__Provided records__:
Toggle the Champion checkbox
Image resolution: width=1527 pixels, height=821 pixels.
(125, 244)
...
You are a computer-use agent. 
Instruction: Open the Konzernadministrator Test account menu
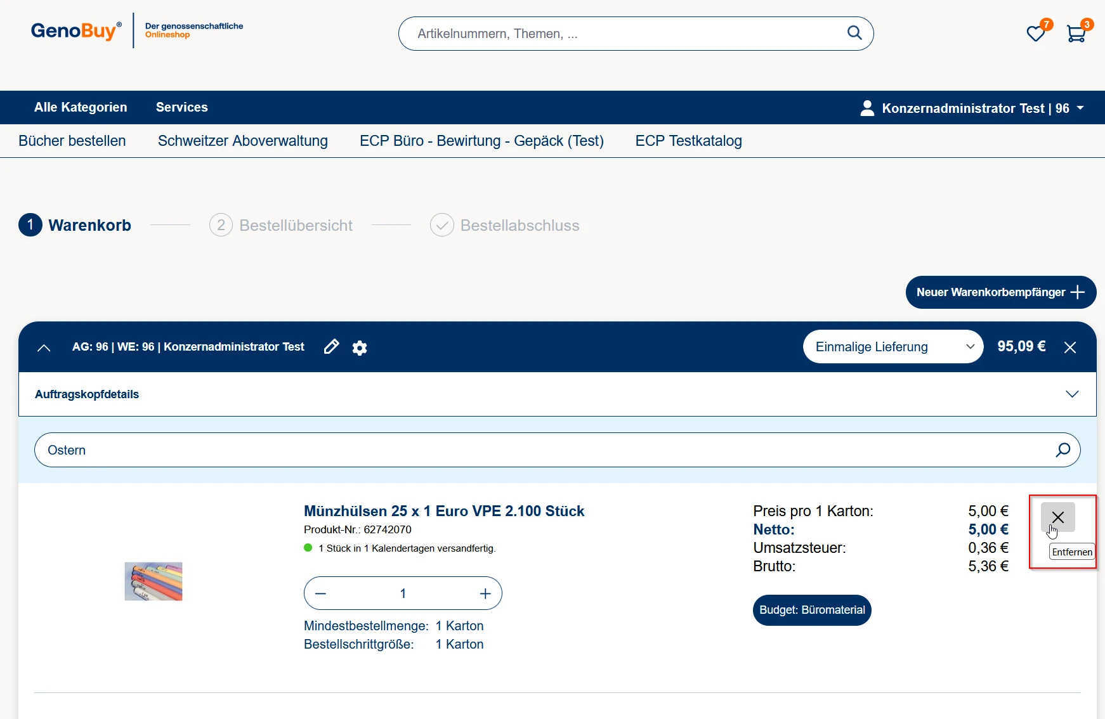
* * *
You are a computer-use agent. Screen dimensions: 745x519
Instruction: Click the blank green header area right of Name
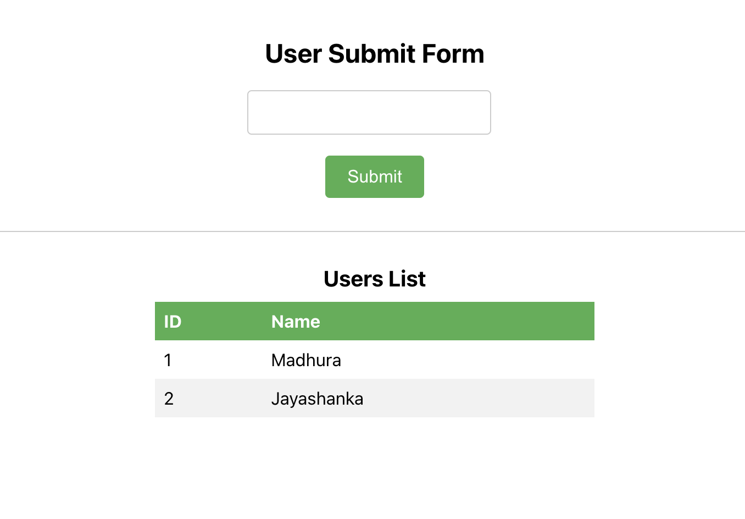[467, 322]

__Given exercise__: Copy each line from the rows above that contains the string "computer". Matching is case-sensitive.

__Result for this exercise__:
You are a computer-use agent. 
You are a computer-use agent. Screen dimensions: 745x519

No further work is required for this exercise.